6. Identify the items that are to be part of the standard test. They must have anchor values. For convenience, let's assume there are 5 items. Renumber them with element numbers 1 to 5. The previous element numbers won't be needed here. Let's say they are on a rating scale 0-4. So the possible scores range from 0 to 5*4 = 20.

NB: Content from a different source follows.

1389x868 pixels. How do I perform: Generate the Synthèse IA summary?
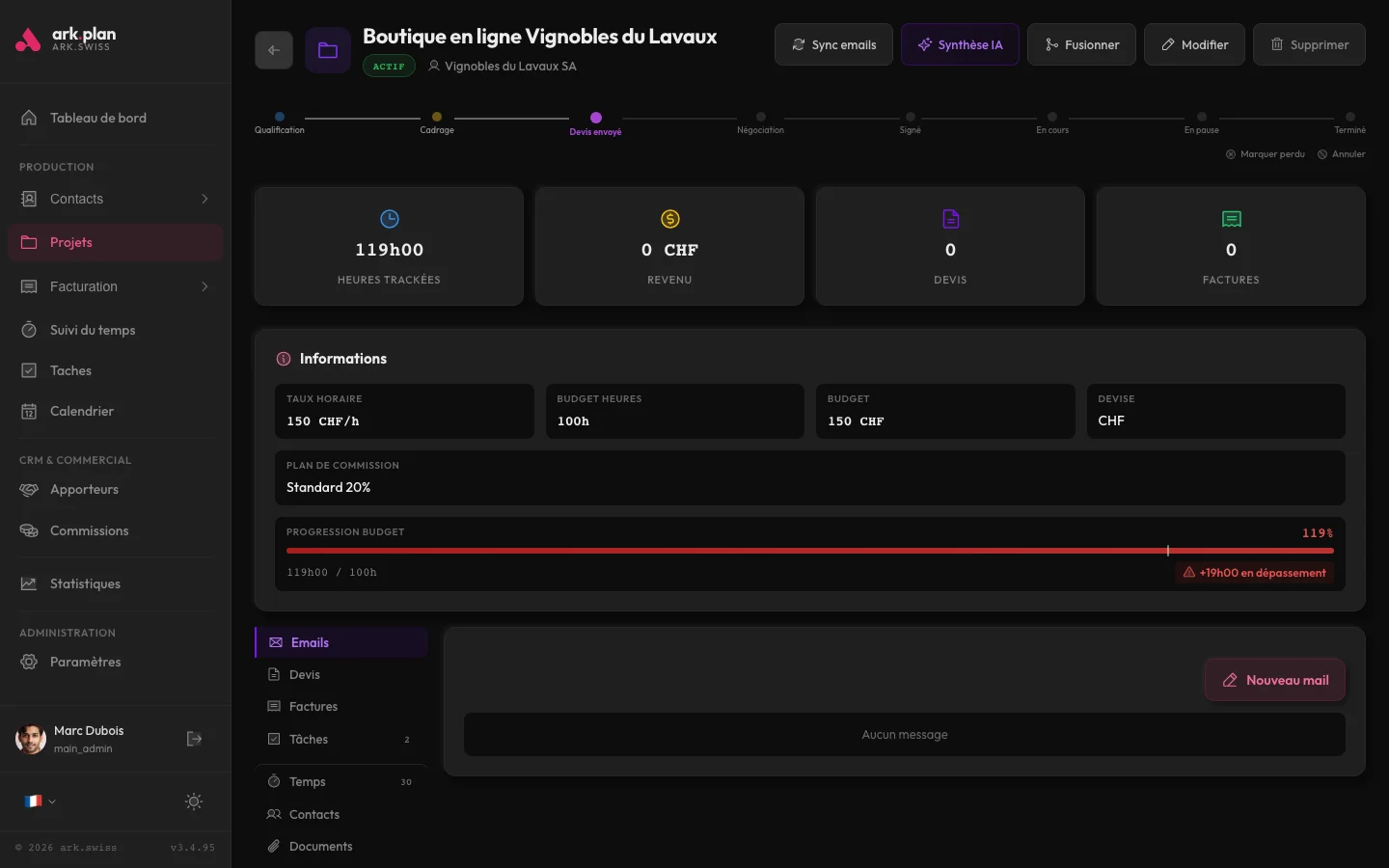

3, Item, A ; assume facet 3 is items

1, (whatever its name is), (whatever its anchor measure value is)

....

5, (whatever its name is), (whatever its anchor measure value is)

*

7. delete all current examinee element labels. Replace them with artificial examinee labels. One for every possible score on the test, e.g.,

1, Examinee ; these aren't anchored

1000 = Examinee who scored 0

1001-1020 ; I am assuming that 20 is the maximum score on a 5 item test.

*

8. set up a new data file, giving the corresponding scores. There are 5 items in my example, numbered 1-5, and the possible scores are 0 to 20 assigned to examinees 1000 to 1020. Rater 10 is the standard rater. So this is the data file:

data=

1000, 10, 1-5, 0, 0, 0, 0, 0 ; raw score of 0

1001, 10, 1-5, 1 ,0, 0, 0, 0 ; it does not matter which item is item 1. It is only the raw score that matters.

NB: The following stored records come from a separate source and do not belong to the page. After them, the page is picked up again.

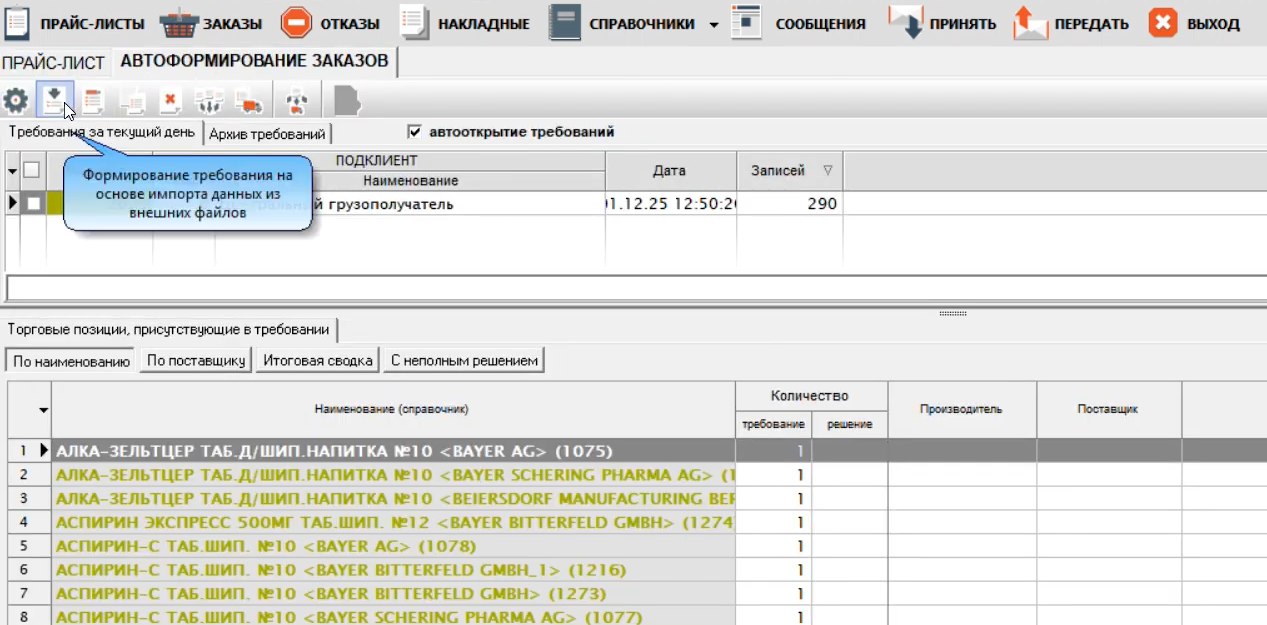This screenshot has height=625, width=1267.
Task: Open the lower grid's column menu arrow
Action: (x=44, y=410)
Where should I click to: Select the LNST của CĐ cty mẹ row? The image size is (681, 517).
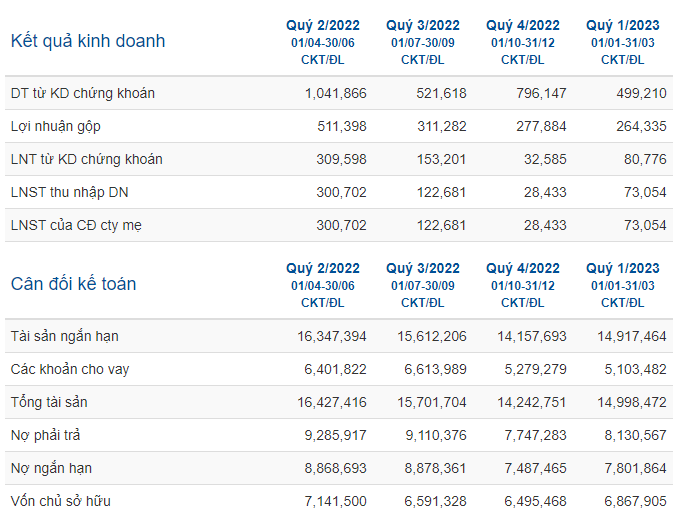339,225
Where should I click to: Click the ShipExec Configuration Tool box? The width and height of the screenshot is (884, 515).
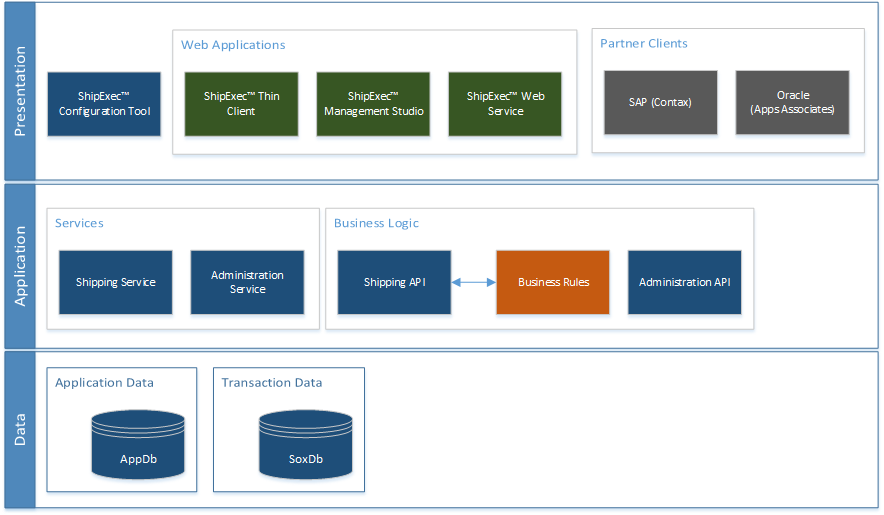pyautogui.click(x=104, y=104)
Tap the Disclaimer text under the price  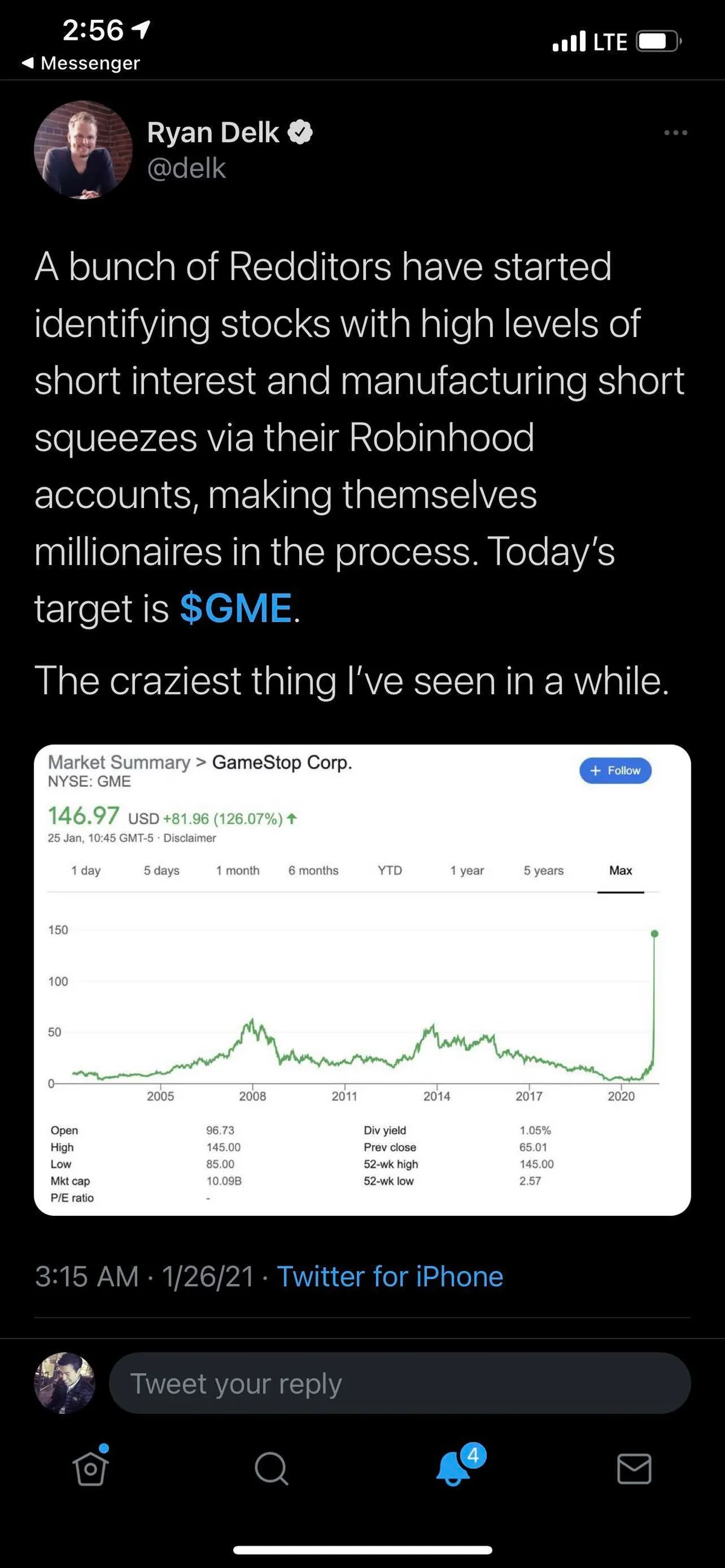pos(189,838)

1002, 10, 1-5, 2 ,0, 0, 0, 0

1003, 10, 1-5, 3 ,0, 0, 0, 0

1004, 10, 1-5, 4 ,0, 0, 0, 0

1005, 10, 1-5, 4, 1, 0, 0, 0

1006, 10, 1-5, 4, 2, 0, 0, 0

1007, 10, 1-5, 4, 3, 0, 0, 0

1008, 10, 1-5, 4, 4, 0, 0, 0

1009, 10, 1-5, 4, 4, 1, 0, 0

1010, 10, 1-5, 4, 4, 2, 0, 0

1011, 10, 1-5, 4, 4, 3, 0, 0

1012, 10, 1-5, 4, 4, 4, 0, 0

1013, 10, 1-5, 4, 4, 4, 1, 0

1014, 10, 1-5, 4, 4, 4, 2, 0

1015, 10, 1-5, 4, 4, 4, 3, 0

1016, 10, 1-5, 4, 4, 4, 4, 0

1017, 10, 1-5, 4, 4, 4, 4, 1

1018, 10, 1-5, 4, 4, 4, 4, 2

1019, 10, 1-5, 4, 4, 4, 4, 3

1020, 10, 1-5, 4, 4, 4, 4, 4 ; raw score of 20

9. Perform this analysis. Items, raters and the rating scale are anchored. Examinees are not. Examinees 1000 to 1020 will have scores 0 to 20. And so their measures correspond to 0 to 20. Ignore all other statistics.

10. The examinee scores and measures provide your score-to-measure table.